- Listed entries -
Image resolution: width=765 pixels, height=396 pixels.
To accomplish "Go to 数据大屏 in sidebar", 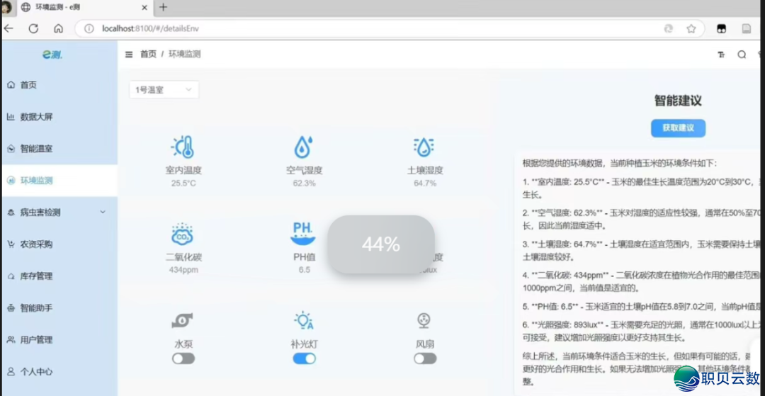I will click(x=36, y=117).
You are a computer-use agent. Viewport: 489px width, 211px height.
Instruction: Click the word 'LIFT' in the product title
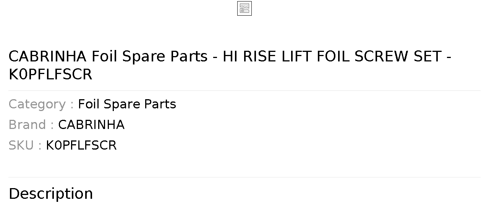coord(297,56)
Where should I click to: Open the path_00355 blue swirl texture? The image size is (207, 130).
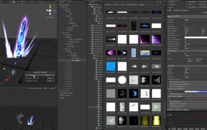(111, 66)
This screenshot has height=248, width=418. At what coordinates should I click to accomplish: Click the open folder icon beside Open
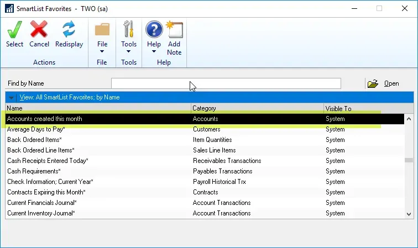coord(373,84)
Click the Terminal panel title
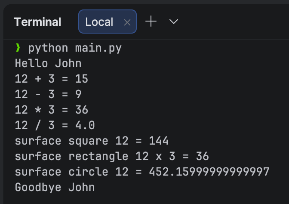 [37, 22]
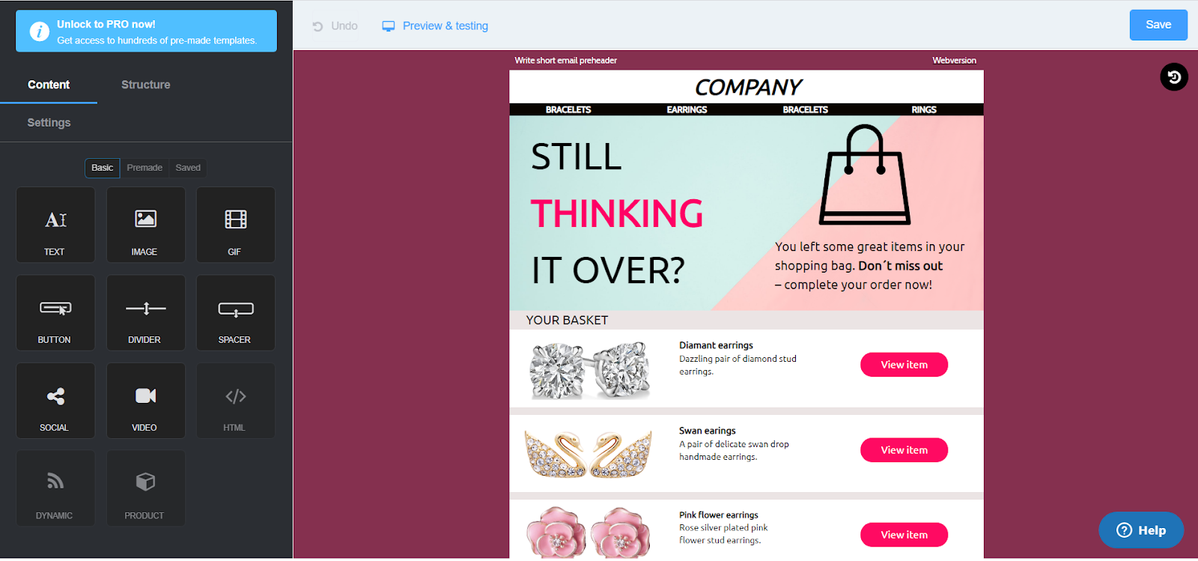Viewport: 1198px width, 561px height.
Task: Open the version history icon
Action: (x=1174, y=76)
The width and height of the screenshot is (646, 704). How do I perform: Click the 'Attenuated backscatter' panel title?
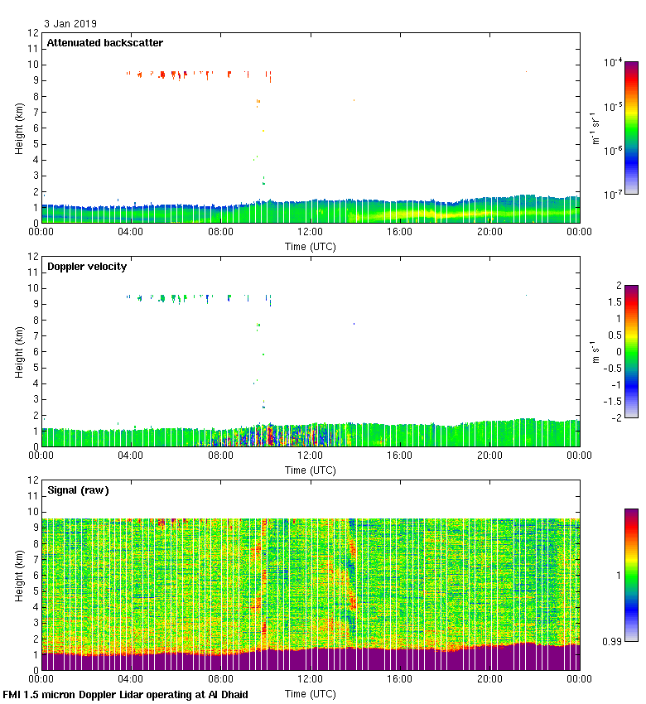[104, 43]
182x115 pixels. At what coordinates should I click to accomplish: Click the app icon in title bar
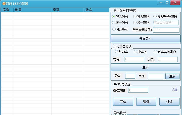coord(4,4)
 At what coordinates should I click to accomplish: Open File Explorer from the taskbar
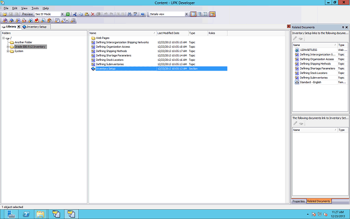40,214
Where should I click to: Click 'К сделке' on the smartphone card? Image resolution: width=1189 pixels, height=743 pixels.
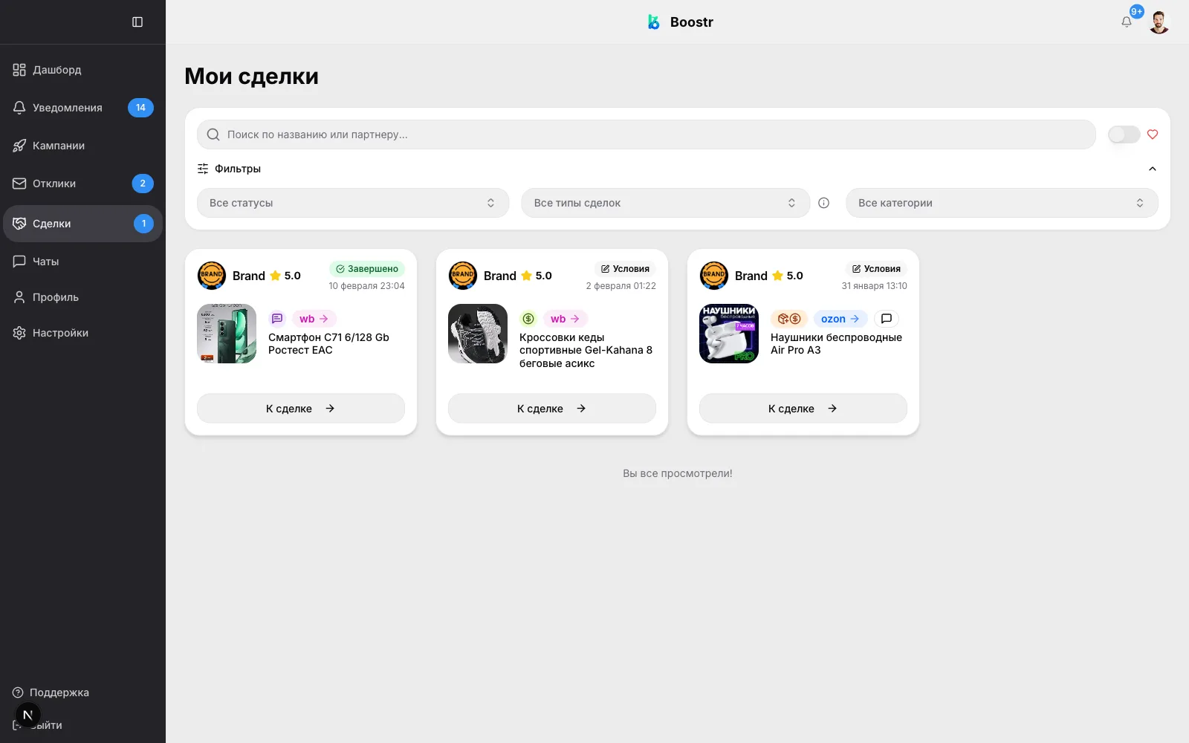click(301, 409)
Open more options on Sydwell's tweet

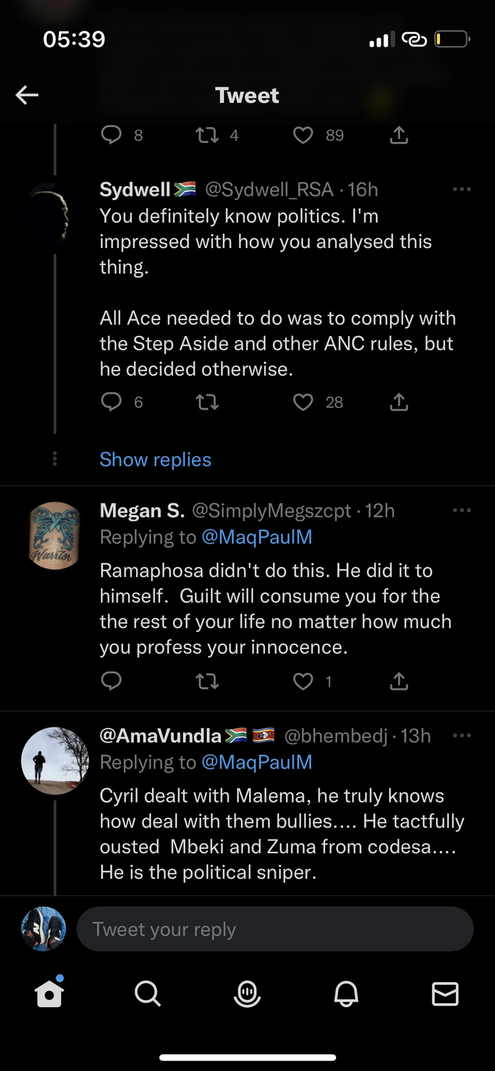(x=462, y=190)
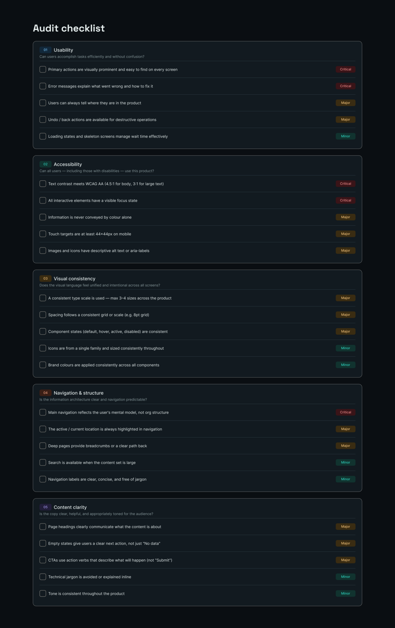The height and width of the screenshot is (628, 395).
Task: Click Major tag on 'Undo / back actions' row
Action: pos(345,119)
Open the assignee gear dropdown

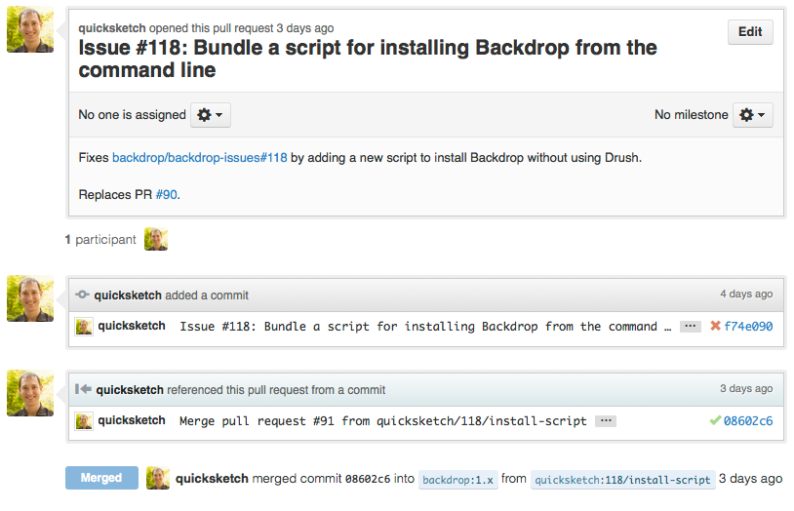point(210,115)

- Problem description -
Take the line containing "Where should I click to: Click" and every line after it up to the end of the entries, and quote them exactly. Both ends count; the pictures do not.

- Completed exercise -
Where should I click to: Click 'К сделке' on the smartphone card? Image resolution: width=1189 pixels, height=743 pixels.
click(301, 409)
Open more options on Sydwell's tweet

(x=462, y=190)
The height and width of the screenshot is (628, 395).
Task: Click Major tag on 'Undo / back actions' row
Action: pos(345,119)
Open the assignee gear dropdown

point(210,115)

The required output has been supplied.